Hacker News new | ask | show | jobs
by snuxoll 2380 days ago
It’s also more difficult do do straight transformation on DC voltages, it can be done but the reason our power grid settled on AC was getting high voltage transmission levels down to reasonable ones for use is simple with some wound coils.

It’s really easiest to just keep everything AC until the point of use, putting a transformer and a bridge rectifier in most devices is a better solution than needing switching power supplies everywhere to convert DC voltages (or wise options like linear regulators).

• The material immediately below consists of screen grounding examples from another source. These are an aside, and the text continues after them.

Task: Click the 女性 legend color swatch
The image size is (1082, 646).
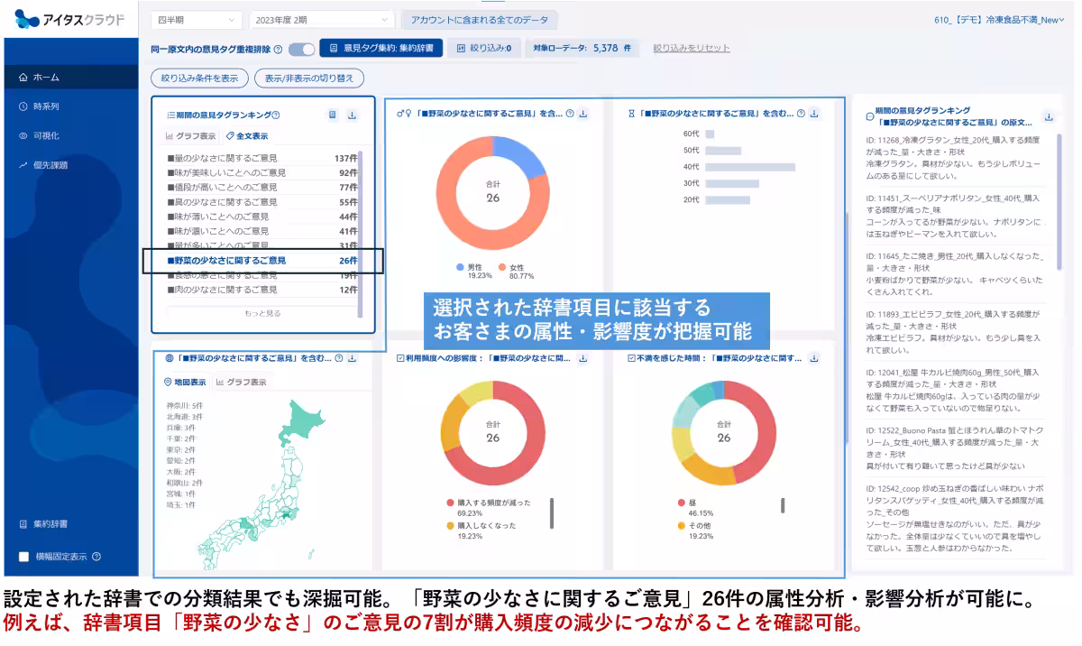Action: (501, 268)
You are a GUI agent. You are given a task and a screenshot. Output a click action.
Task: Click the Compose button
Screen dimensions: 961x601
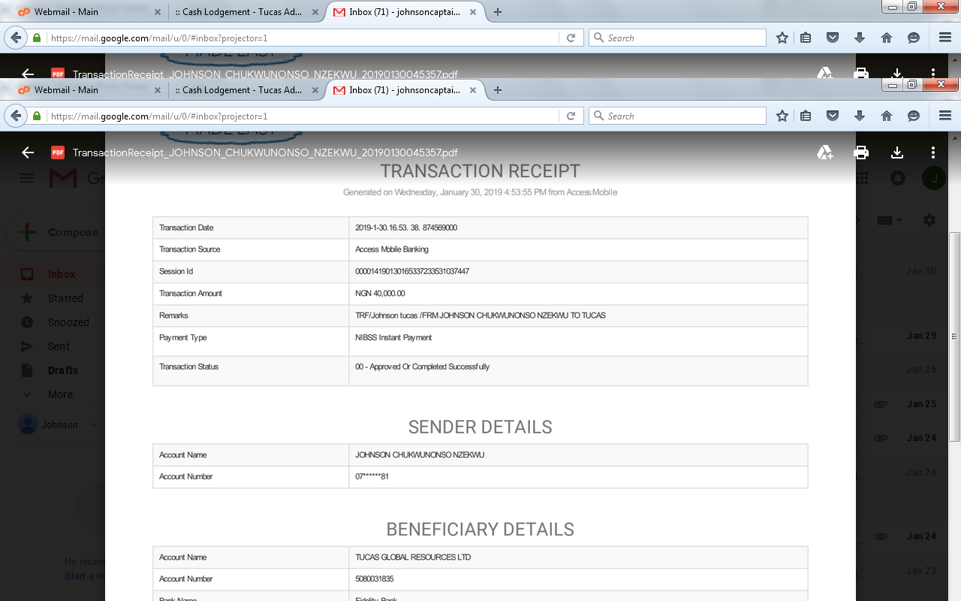pyautogui.click(x=60, y=233)
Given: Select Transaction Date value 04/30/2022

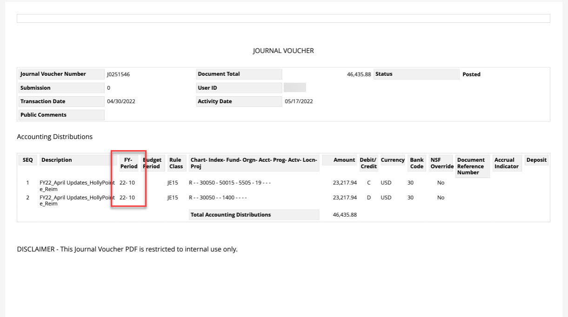Looking at the screenshot, I should pos(121,101).

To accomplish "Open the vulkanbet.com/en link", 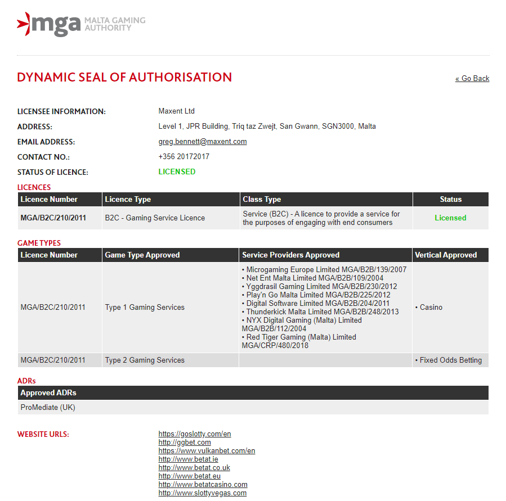I will [x=207, y=451].
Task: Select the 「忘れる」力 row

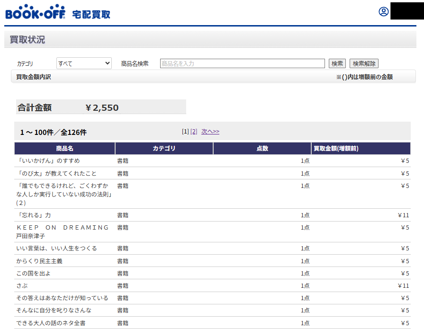Action: (x=34, y=215)
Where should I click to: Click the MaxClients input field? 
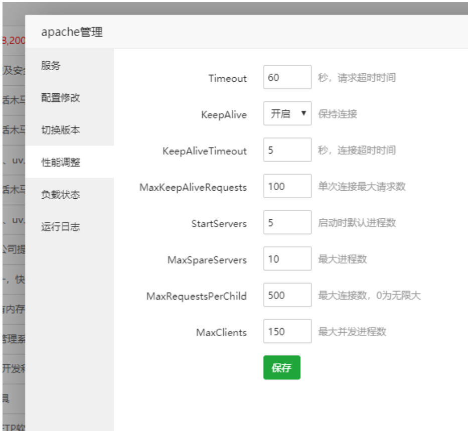coord(287,332)
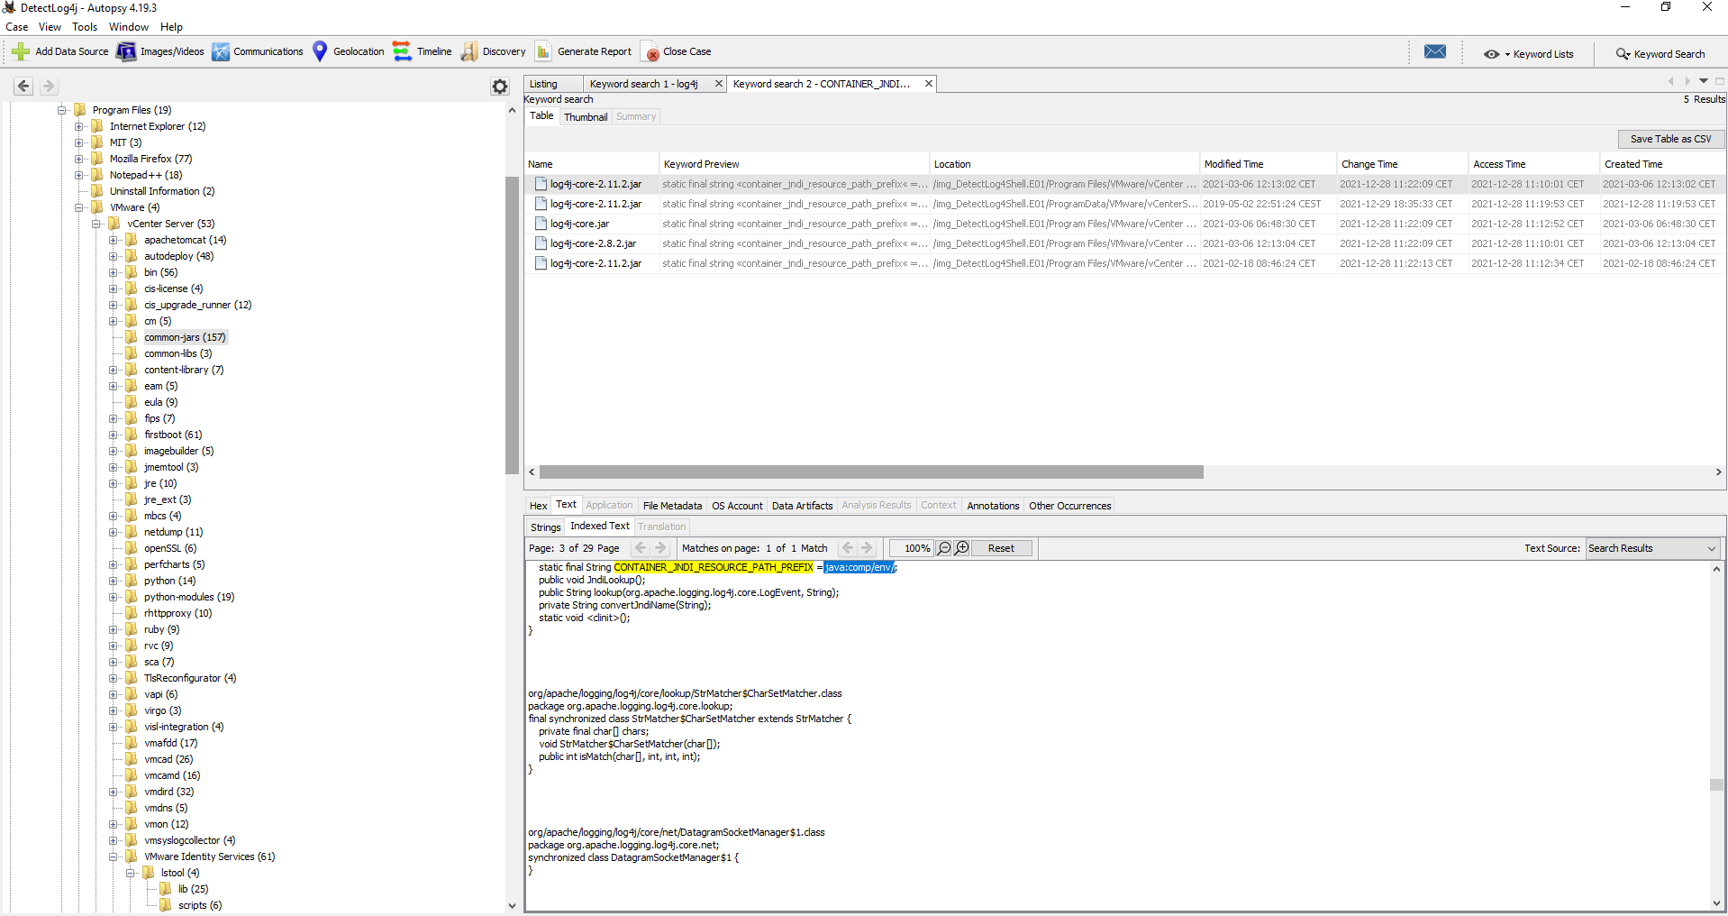Viewport: 1728px width, 916px height.
Task: Click Save Table as CSV button
Action: (1670, 139)
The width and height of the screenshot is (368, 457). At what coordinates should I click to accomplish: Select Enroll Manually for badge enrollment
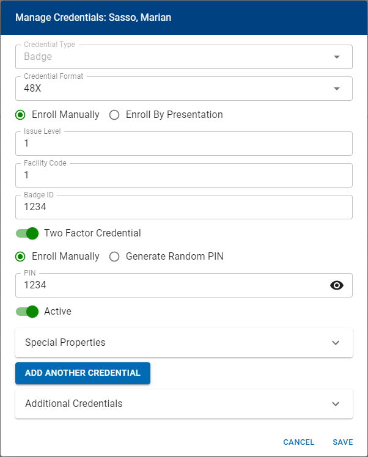(21, 115)
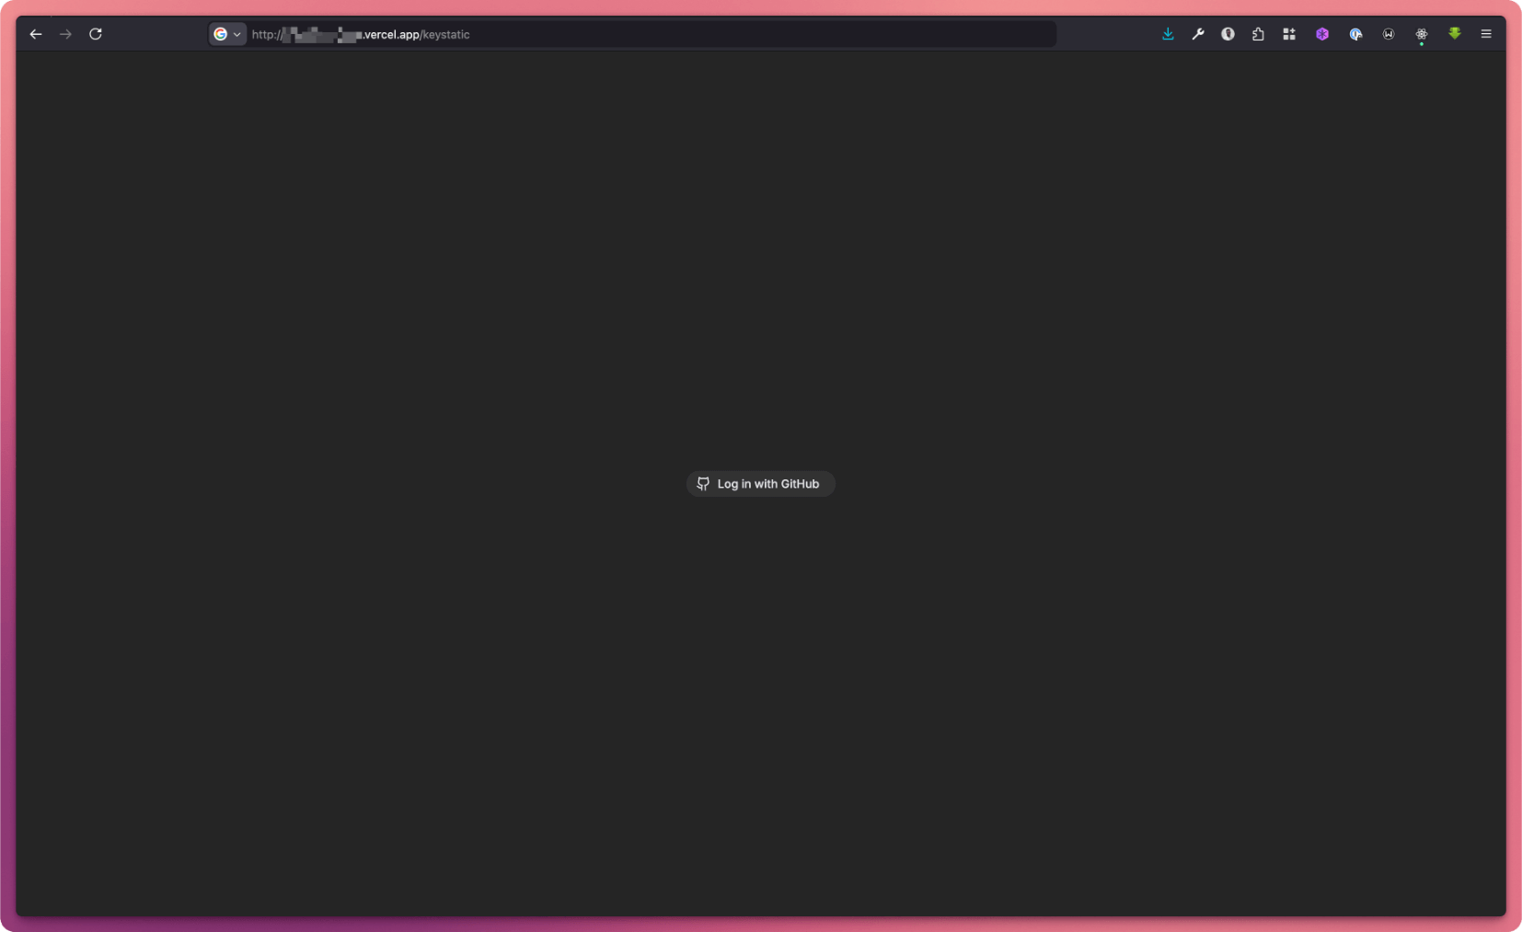The width and height of the screenshot is (1522, 932).
Task: Reload the current page
Action: click(x=96, y=34)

Switched mode power supplies also have EMI to deal with due to the higher switching frequencies, an AC transformer runs at line frequency (50/60Hz).

1 comments

Dumb DC supplies using just a bridge rectifier and filter cap(s) isn't really ideal if you need a stable voltage. If the mains voltage sags, so does output. Then factor in ripple from the cap bank under higher loads and the associated nonlinear harmonics and power factor issues from the rectification. You could add a linear regulator and increase the transformer output and burn the excess off as heat but efficiency goes down the toilet.

Switchers, for all their complexity, are pretty damn clean in terms of output and input PF correction. Even in audio and sensitive analog applications where dumb supplies were preferred have been replaced by switchers. A good design goes a long way and it's unfortunately easy to design junk switchers because of the complexity involved.